When replacing the ArangoShell with another client application, things are no different. A client application will not have access to the server internals, so all it can do is to make requests to the server (by the way, the principle would be no different if we used MySQL or other database servers, only the protocols would vary).

Fortunately, there is a fix for this: making the code run server-side. For example, the above code can be put into a Foxx route. This way it is not only fast but will be made accessible via an HTTP REST API so client applications can call it with a single HTTP request.

In reality, database operations will be more complex than in the above example. And this is where having a full-featured scripting language like JavaScript helps. It provides all the features that are needed for more complex tasks such as validating and sanitizing input data, access control, executing database queries and postprocessing results.

The differences to node.js

To start with: ArangoDB is not node.js, and vice versa. ArangoDB is not a node.js module either. ArangoDB and node.js are completely indepedent.

But there is a commonality: both ArangoDB and node.js use the V8 engine for running JavaScript code.


AFAIK, standard node.js only has a single V8 isolate to run all code in. While that made the implementation easier (no hassle with multi-threading) it also limits node.js to using only a single CPU.

It’s not unusual to see a multi-core server with a node.js instance maxing out one CPU while the other CPUs are sitting idle. In order to max out a multi-core server, people often start multiple node.js instances on a single server. That will work fine, but the node.js instances will be independent, and sharing data between them is not possible in plain JavaScript.

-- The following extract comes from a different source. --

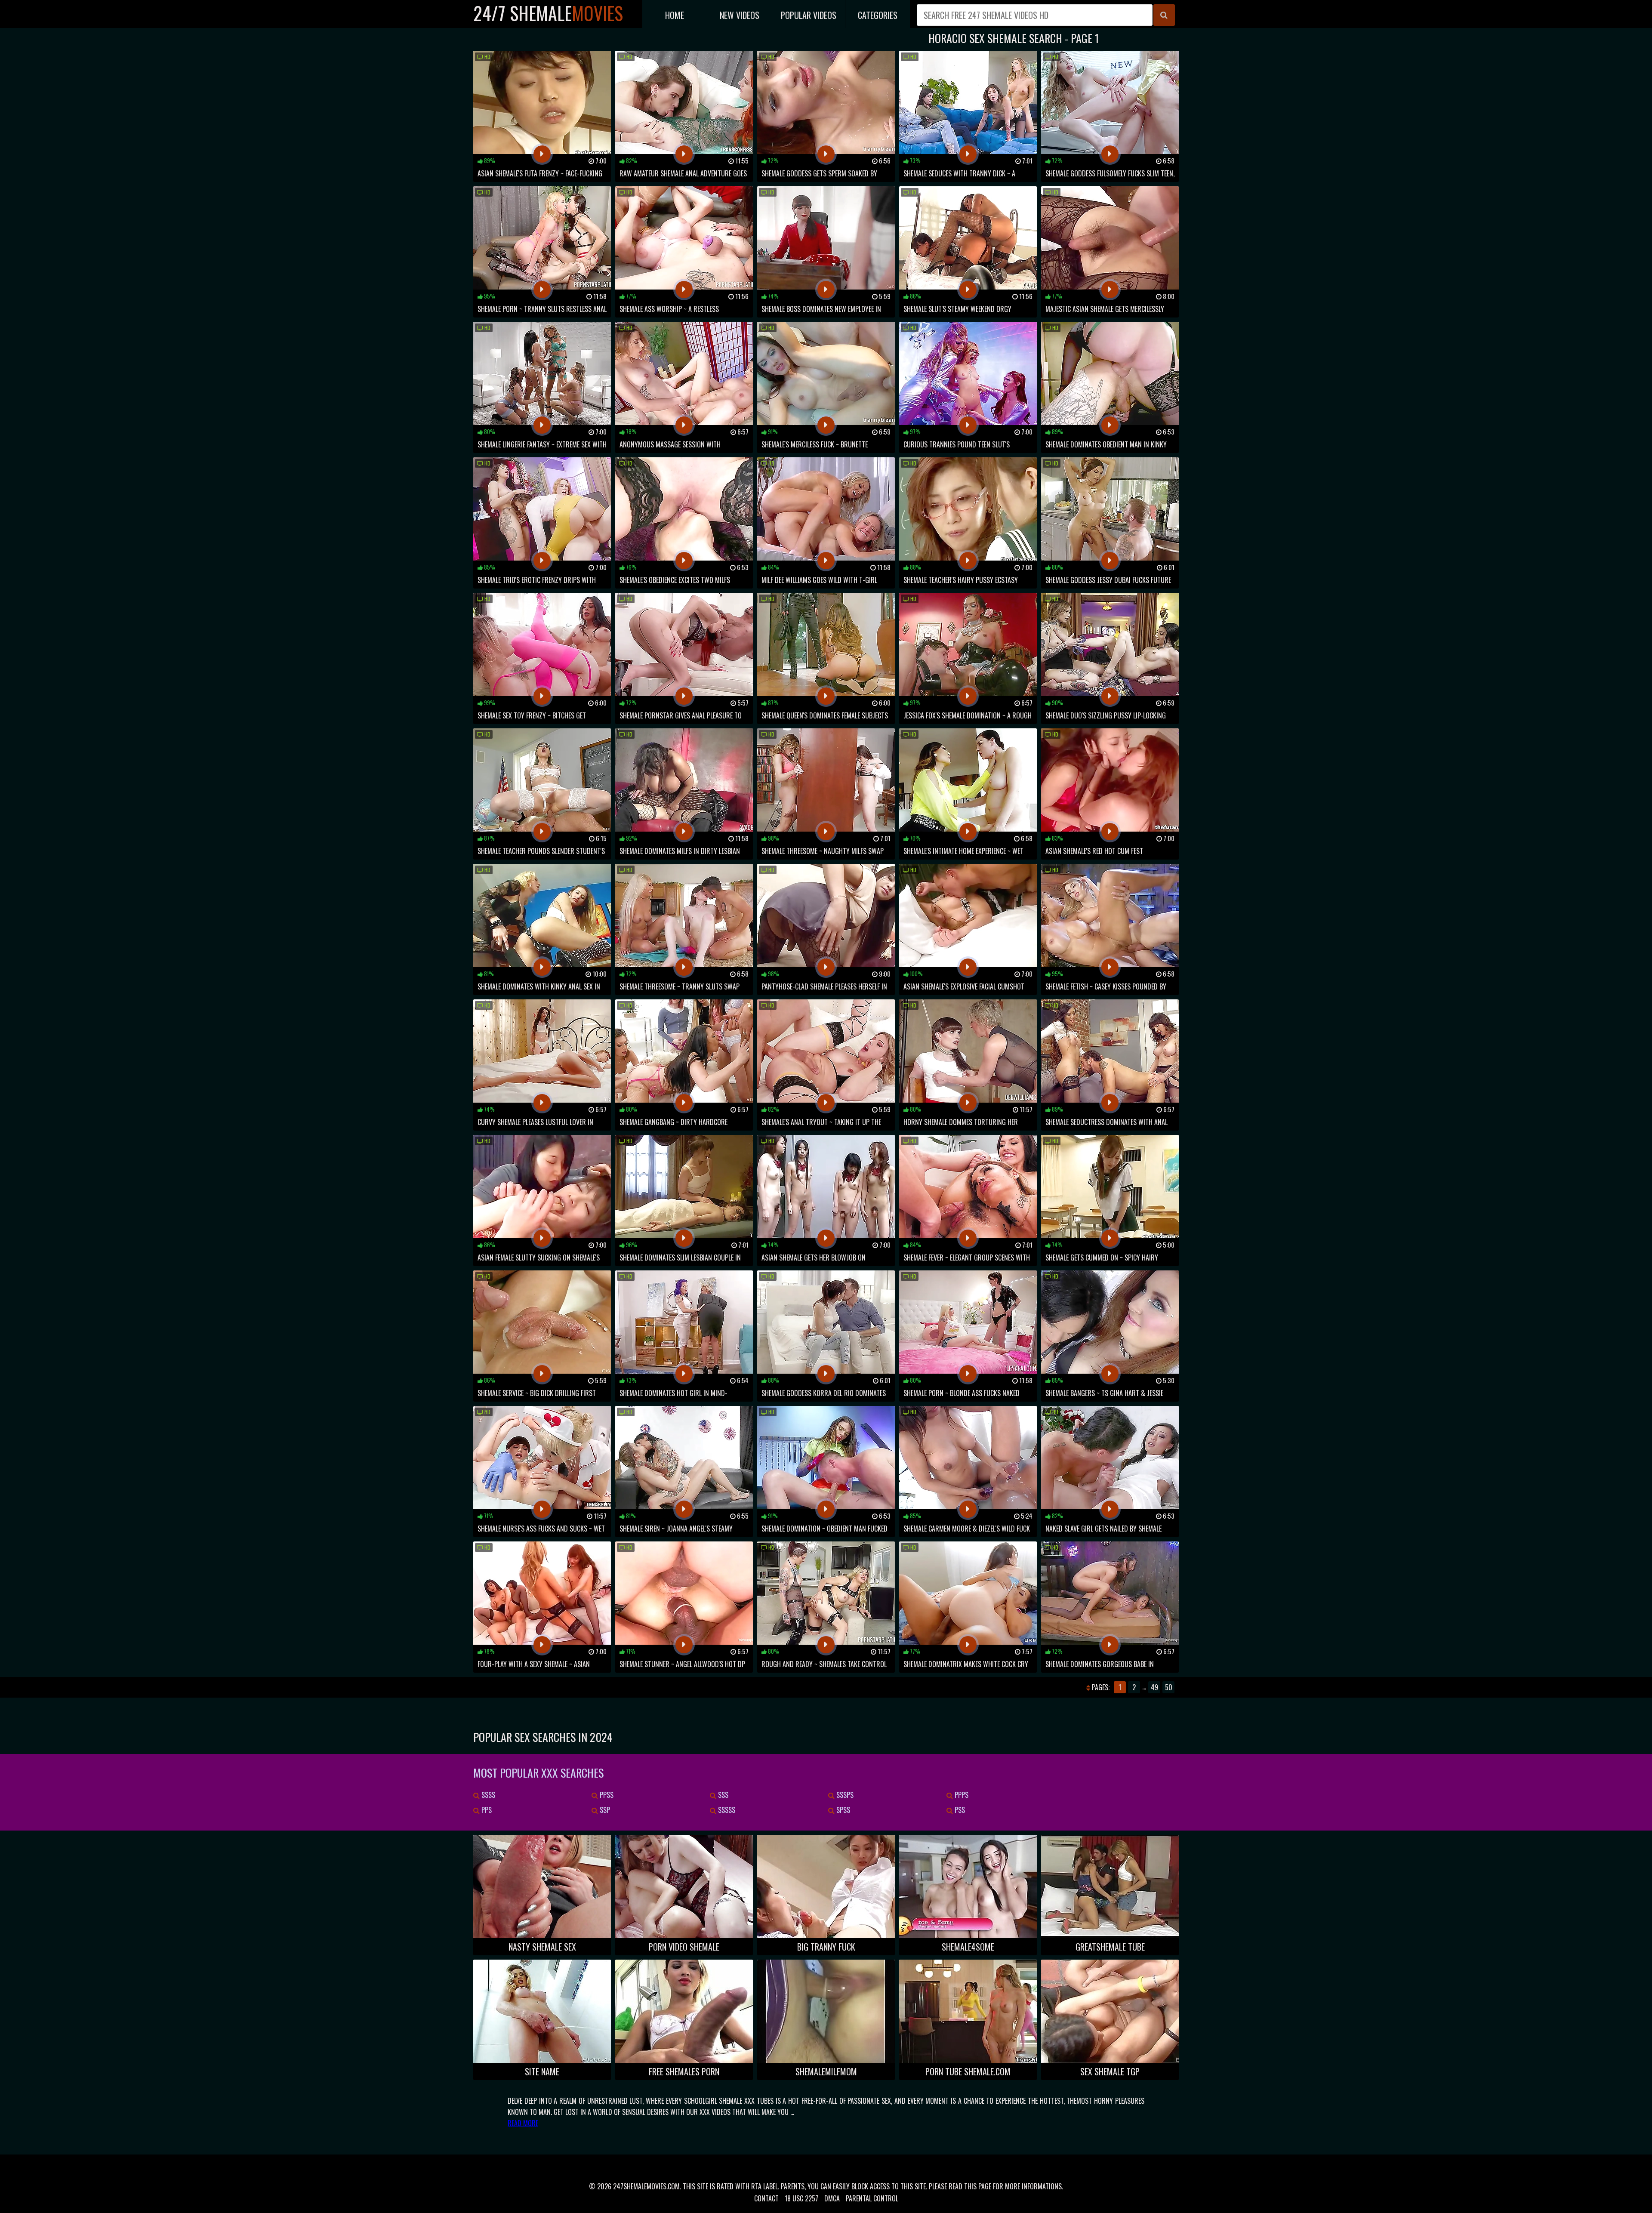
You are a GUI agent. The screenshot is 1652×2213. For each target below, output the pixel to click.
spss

And because a node.js instance is single-threaded, it is also important that code written for node.js is non-blocking. Code that blocks while waiting for some I/O operation would block the only available CPU. Using non-blocking I/O operations allows node.js to queue the operation, and execute other code in the meantime, allowing overall progress. This also makes it look like it would be executing multiple actions in parallel, while it is actually executing them sequentially.

Contrary, arangod is a multi-threaded server. It can serve multiple requests in parallel, using multiple CPUs. Because arangod has multiple V8 isolates that each can execute JavaScript code, it can run JavaScript in multiple threads in parallel.

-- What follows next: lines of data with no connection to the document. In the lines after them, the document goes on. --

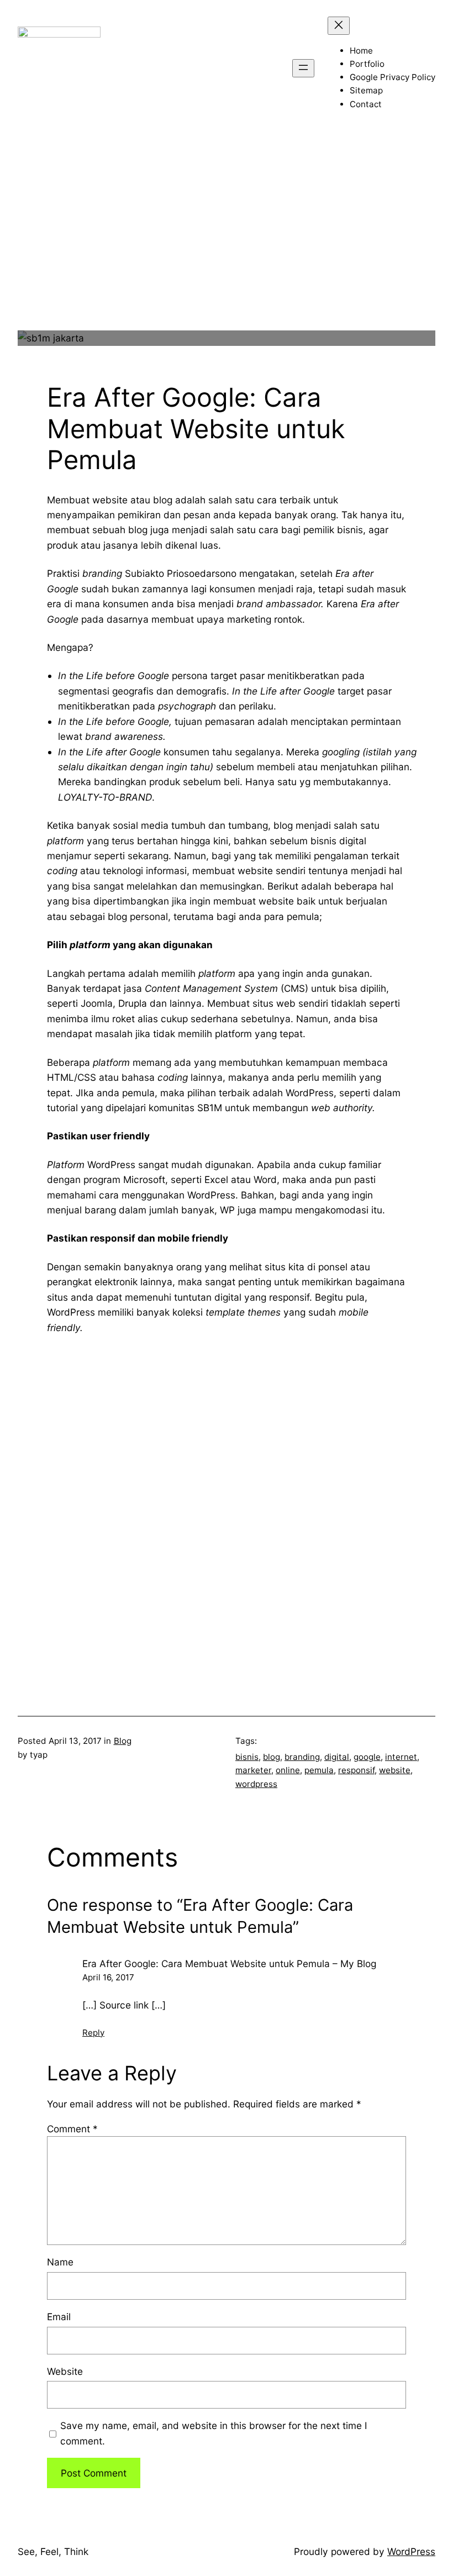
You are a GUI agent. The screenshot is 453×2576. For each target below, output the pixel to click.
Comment (72, 2129)
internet (401, 1757)
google (367, 1757)
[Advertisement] (226, 253)
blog (271, 1757)
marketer (253, 1770)
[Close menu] (339, 26)
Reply (93, 2032)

arangosh, the ArangoShell, is single-threaded and provides only a single V8 isolate.

Usage of modules

Both node.js and ArangoDB can load code at runtime so it can be organized into modules or libraries. In both, extra JavaScript modules can be loaded using the require function.

There is often confusion about whether node.js modules can be used in ArangoDB. This is probably because the answer is “it depends!”.

node.js packages can be written in JavaScript but they can also compile to native code using C++. The latter can be used to extend the functionality of node.js with features that JavaScript alone wouldn’t be capable of. Such modules however often heavily depend on a specific V8 version (so do not necessarily compile in a node.js version with a different version of V8) and often rely on node.js internals.

ArangoDB can load modules that are written in pure JavaScript. Modules that depend on non-JavaScript functionality (such as native modules for node.js) or modules that rely on node.js internals cannot be loaded in ArangoDB. As a rule of thumb, any module will run in ArangoDB that is implemented in pure JavaScript, does not access global variables and only requires other modules that obey the same restrictions.

ArangoDB also uses several externally maintained JavaScript-only libraries, such as underscore.js. This module will run everywhere because it conforms to the mentioned restrictions.

ArangoDB also uses several other modules that are maintained on npm.js. An example module is AQB, a query builder for AQL. It is written in pure JavaScript too, so it can be used from a node.js application and from within ArangoDB. If there is an updated version of this module, we use npm to install it in a subdirectory of ArangoDB. As per npm convention, the node.js modules shipped with ArangoDB reside in a directory named node_modules. Probably this is what caused some of the confusion.